We observe that even with large changes in duplication content from previous mouse assemblies to the latest one, the duplication content is always higher than expected at the breaks of synteny. In the latest mouse assembly (build 33), the duplication characteristics are more consistent with the ones in the finished human genome than it was in older mouse assemblies. The latest mouse assembly has a similar percentage of duplicated genome to that of the human, a higher content of duplications in the regions were the synteny breaks as in human and a higher duplication content near the breaks of synteny as in human. Also the average identity of interchromosomal duplications and intrachromosomal duplications is similar in the last mouse assembly and in the last human assembly. It is important to note that mouse build 32 and build 33 used a clone-based tiling path file method for the assembly, a more robust method to prevent the collapse of duplications than the whole genome shotgun sequence method used in the previous assemblies.22

We observe that inverted duplications are more frequent than direct duplications in human build 34 and build 35 while they are similarly frequent in build 33 and they are less frequent in build 31. The increase in the ratio inverted/direct duplications is also observed in the last three mouse assemblies.

A common feature in all human and mouse assemblies analyzed is that intrachromosomal duplications had a higher identity than interchromosomal duplications. In the current assemblies the identity is 1.9% higher in human and 0.5% higher in mouse. Given that it is unlikely that intrachromosomal duplications are on average more recent than interchromosomal duplications, we think that molecular mechanisms such as gene conversion could help to preserve the sequence identity of duplications within the same chromosomes in a higher degree than between different chromosomes.
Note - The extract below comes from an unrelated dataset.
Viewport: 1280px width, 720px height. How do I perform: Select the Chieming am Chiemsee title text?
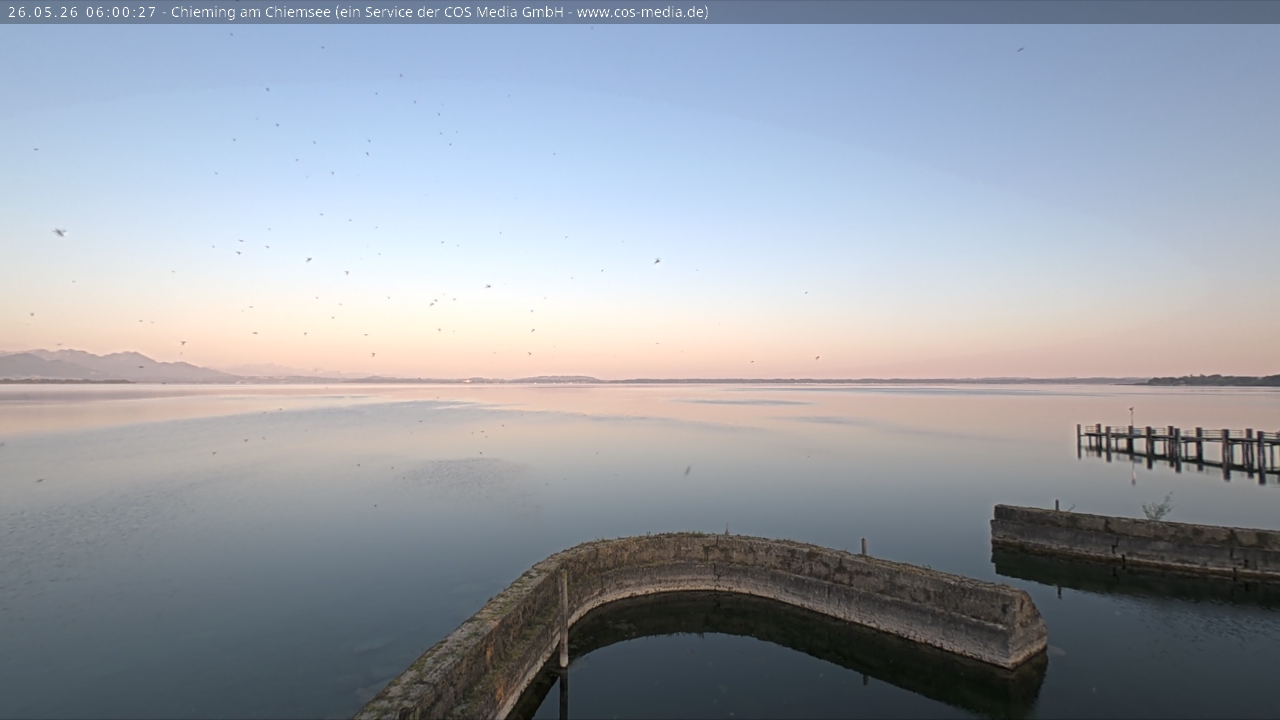tap(251, 12)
The common characteristics of segmental duplications in the most recent mouse and human assemblies, particularly if we consider that mouse and human duplication sequences do not share any significant homology, suggest that the mechanisms that generate and preserve segmental duplications in mouse and human have similar molecular bases and that these mechanisms are, at least in great extent, independent of the sequence content of the duplicated segment.

In human and in mouse, the duplication content of the syntenic genome increases with proximity to the junctions where the synteny breaks and the regions of discontinuity in the synteny have the highest content of duplications. It has been reported that rearranged chromosomes associate with an accelerated rate of evolution.23 Considering that segmental duplications tend to be located where mouse and human ancestral chromosomes have been rearranged, we can hypothesize that segmental duplications are a driver for genomic and chromosomal evolution in man and mouse.